Rose is proposing that harmony and melody need not be treated as in anyway superior to what the drums are saying…
Earshift Records CD EAR067
Jeremy Rose – composer, tenor sax, bass clarinet; Simon Barker – composer, drums; Chloe Kim – composer, drums; Thomas Avgenicos – trumpet; Hilary Geddes – guitar; Novak Monojlovic – piano, Rhodes, Prophet synth; Jacques Emery – bass; Ben Carey – modular synth
Recorded at Free Energy Device Studios, Newtown, NSW, Australia; 17-19 January 2022
Although he plays woodwind, Jeremy Rose is especially interested in drum-based music, learning about traditional rhythms and cultures of the Asia Pacific region, including Korea where he spent a longish period.
Disruption sees him working together with two master drummers, fellow Australian Simon Barker and the Korean born, Sydney based Chloe Kim, who has become deeply involved with the Australian jazz and improvised music scene. Here Barker and Kim are engrossed with Rose as players and composers, alongside of musicians from the Earshift Orchestra.
Rose’s writing for this album was to complement the two drummers’ solo recordings, which were then re-composed, responding to that writing. The new arrangements were then studied by the three at a number of workshop sessions.

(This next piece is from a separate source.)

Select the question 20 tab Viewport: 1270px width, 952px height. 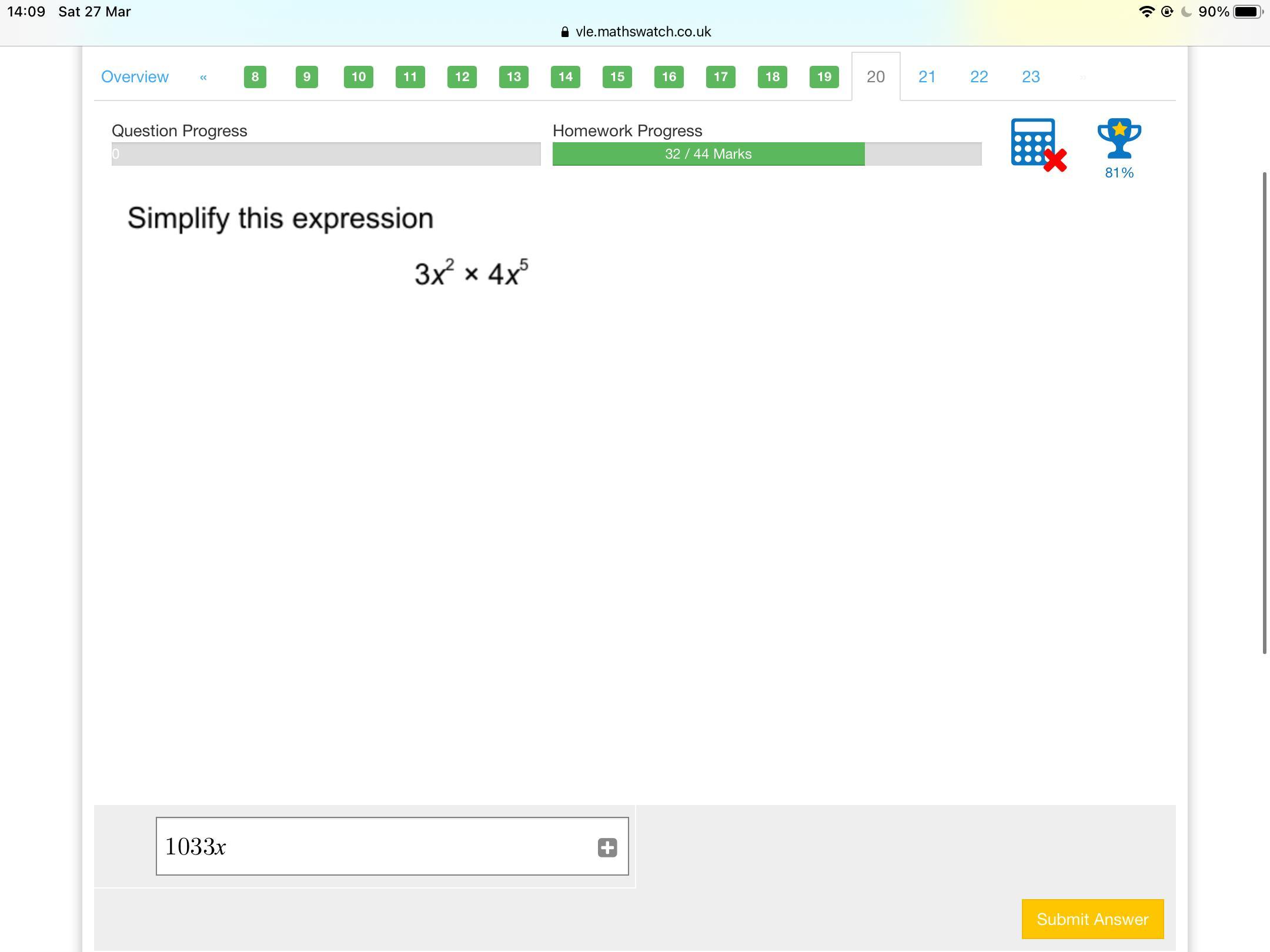(875, 77)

One of Rose’s compositional methods was to create a series of drum chants which were layered in dense, rhythmic forms; the sounds of other instruments were used to illustrate elements such as colour and texture, even the grammar of the music in terms of where does a paragraph end or where to sound a semi-colon.
One might say that in general terms other instruments have been handed subordinate roles to that of the drums. This is particularly clear in Track 2, Road to Body, in which the drums’ eminence increases while other instruments are subordinated.
Rose is proposing that harmony and melody need not be treated as in anyway superior to what the drums are saying and need not be so elevated as to their relative function in the whole work. The piece starts off in a very reflective mood, largely at the hands of the bass clarinet. The opening is largely drum-free, but they come in with vigour.
There are no ‘easy pieces’ in Disruption, it is at times difficult, even challenging, but one is aided by its environmental theme. Those of us who are not at all enamoured of drum solos from jazz bands will find it particularly trying, but there is interest and passion throughout.